Dealing with disruption
I don't think most of the criticism of trade liberalization has anything to do with trade specifically. It's more about disruption of the status quo. The authors say: "Reducing trade barriers for manufactured goods has contributed to significant job losses, leading to economic calamity and social disruption in industrial heartlands from the mid-Western United States to Manchester, England and Wallonia, Belgium. Moreover, jobs of similar quality have not, as promised, emerged in these regions to replace those lost." This is all true, but misses the bigger picture. Any change in existing policy is going to have this impact. Withdrawing fossil fuel subsidies would have this impact. The question is, what, if anything, should we do about these disruptions?
Whatever the answer is, I think it has to go beyond trade. Offering up assistance specific to trade has the effect of demonizing trade as some nefarious thing that merits skepticism and concern. The reality is that trade is less disruptive than many other things going on right now (e.g., technological change or normal job churn in the economy). So, we can have adjustment policies, and we should talk about specific issues like encouraging relocation. But whatever policies we adopt, they shouldn't be trade specific.
But what about the polls? The authors say:
During the 2016 U.S. presidential campaign, a number of polls indicated that opposition to free trade enjoyed significant support in both parties. For instance, a July 2016 poll found that, while most Americans do not feel strongly either way about trade agreements, those that do feel strongly tended to be against free trade by about a 3 to 1 margin, regardless of party affiliation.22 Similarly, a March 2016 Bloomberg poll asked voters about their views on a number of protectionist policies.23 Twothirds of respondents said that they would prefer an American-owned factory in the United States that created only one thousand jobs to a Chinese-owned factory that created two thousand jobs.24 Fully 82% of respondents said they would be willing to pay more for American-produced goods.25 And 44% of respondents said NAFTA had been bad for the American economy, against only 29% who viewed the agreement as a positive.
Polls are tricky things. The answer can depend on how you ask the question. Scott Lincicome gathered a bunch of recent polls here. I liked this one:
I don't see much backlash in there.
But there has been a shift, as the authors note:
Similarly, an August 2017 poll found that only 34% of Republicans thought NAFTA was good for the United States, while 65% of Republicans thought Mexico engaged in unfair trade practices.
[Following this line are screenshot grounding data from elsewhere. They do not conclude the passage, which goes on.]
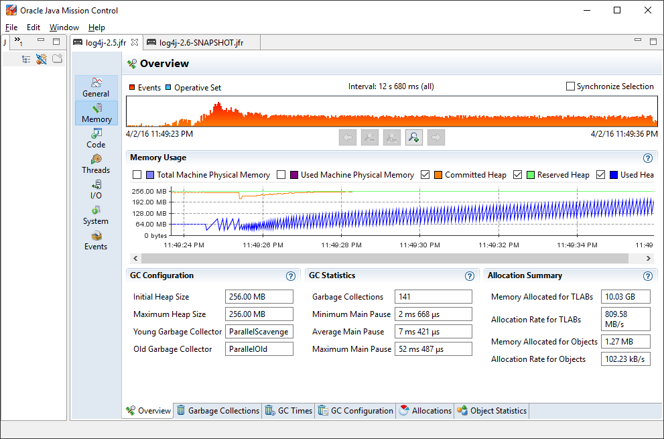Uncheck the Reserved Heap series checkbox

click(517, 175)
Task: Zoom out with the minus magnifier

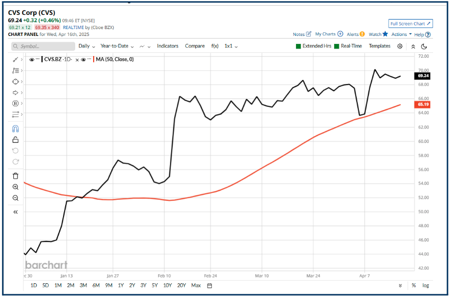Action: (15, 198)
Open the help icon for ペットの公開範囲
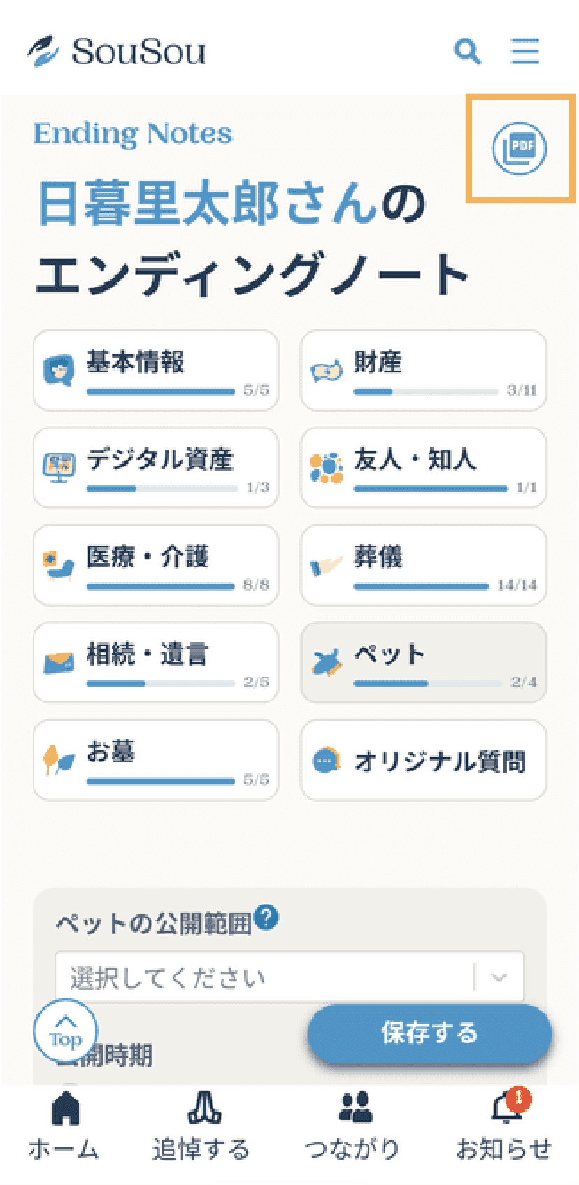The height and width of the screenshot is (1185, 579). [266, 917]
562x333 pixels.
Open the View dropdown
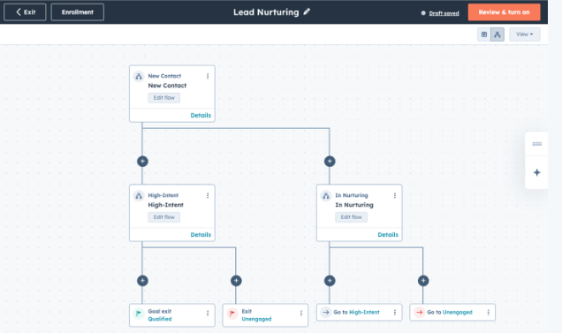(x=524, y=34)
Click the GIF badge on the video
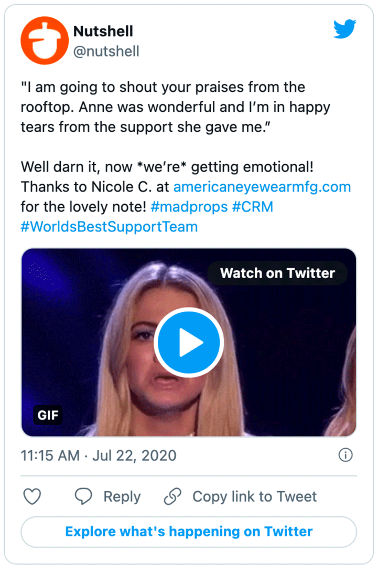The image size is (378, 571). [x=48, y=415]
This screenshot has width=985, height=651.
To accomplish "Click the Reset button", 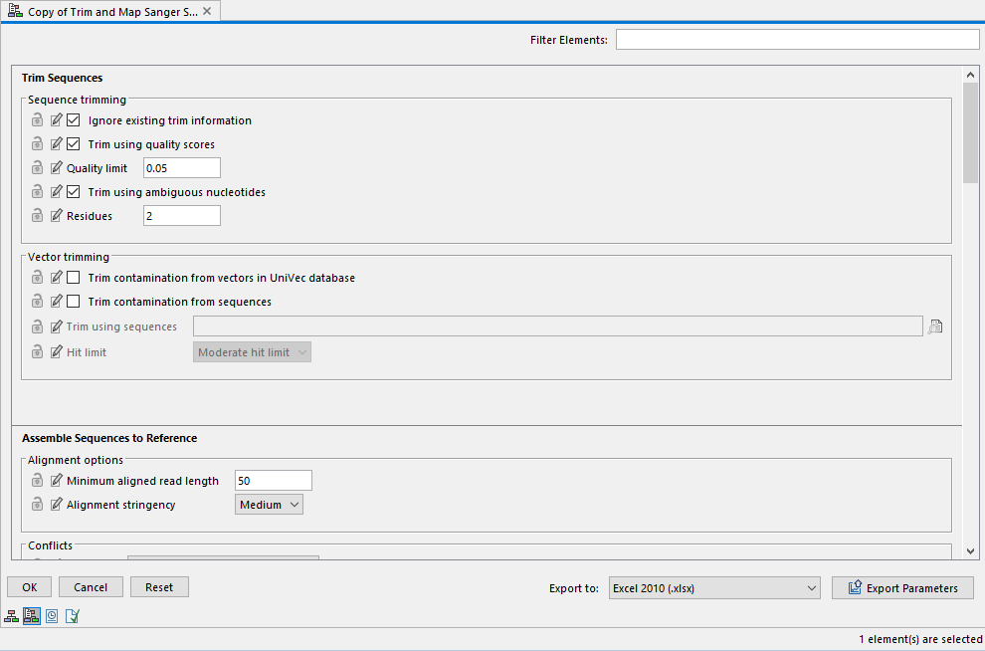I will tap(159, 586).
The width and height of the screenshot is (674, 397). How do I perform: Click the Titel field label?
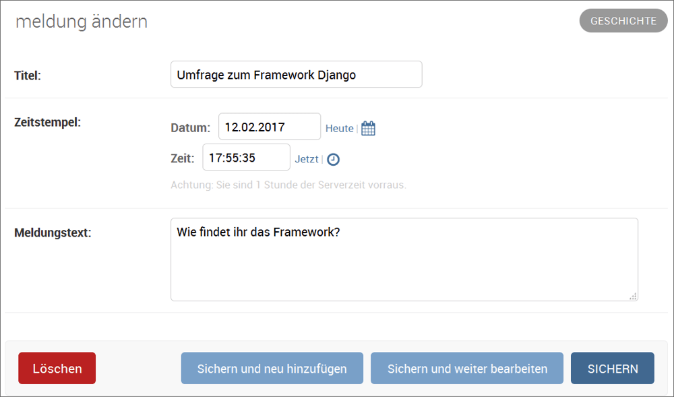click(28, 75)
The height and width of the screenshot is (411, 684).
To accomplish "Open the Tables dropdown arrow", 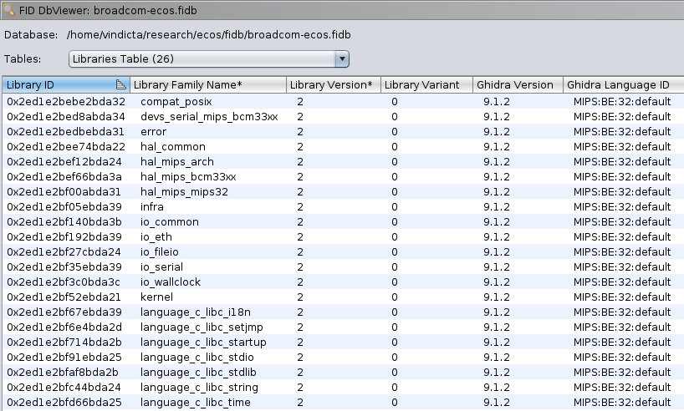I will click(x=342, y=58).

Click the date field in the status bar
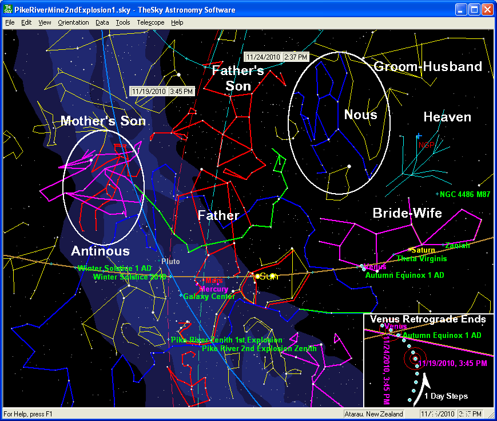point(438,414)
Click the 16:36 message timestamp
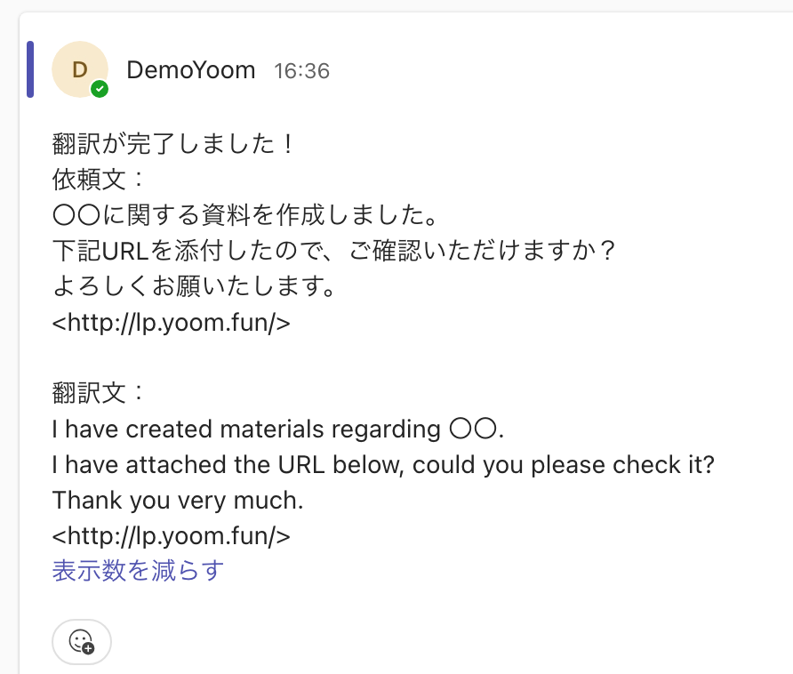793x674 pixels. pyautogui.click(x=301, y=70)
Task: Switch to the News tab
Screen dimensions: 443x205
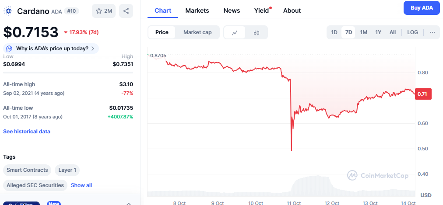Action: (232, 10)
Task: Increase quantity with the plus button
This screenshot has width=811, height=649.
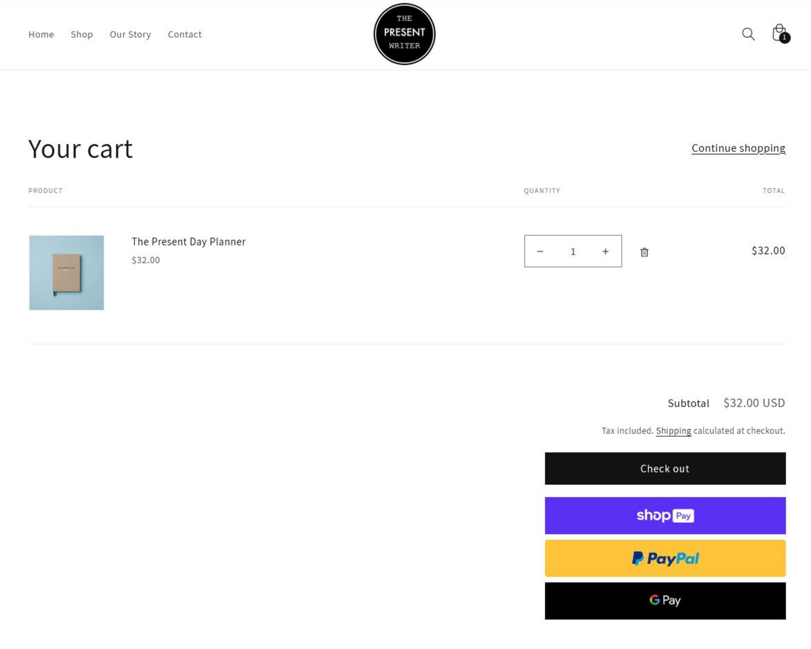Action: [605, 251]
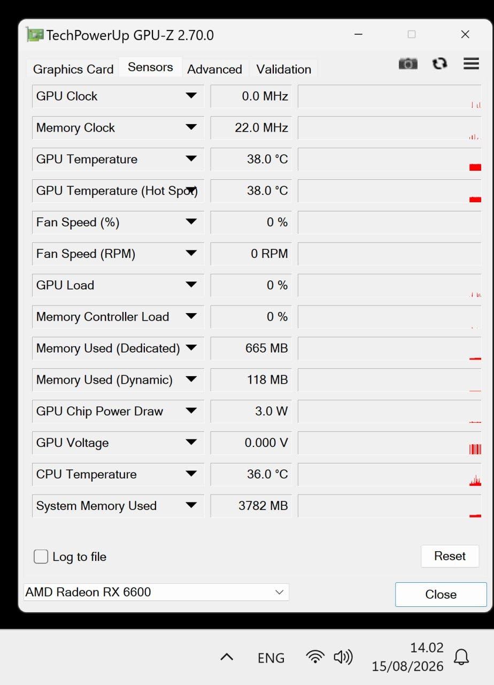This screenshot has height=685, width=494.
Task: Open the notification bell icon
Action: pyautogui.click(x=461, y=657)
OK, but as Scott's slides show, the decline in Republican support was countered with a rise in Democratic support:
What should trade agreements cover
One of the reasons some people object to trade agreements is that they intrude too much into domestic policy-making. Well, a legally binding obligation to provide trade adjustment assistance intrudes greatly into domestic policy-making! I'm not sure this is the way to generate more support for trade agreements.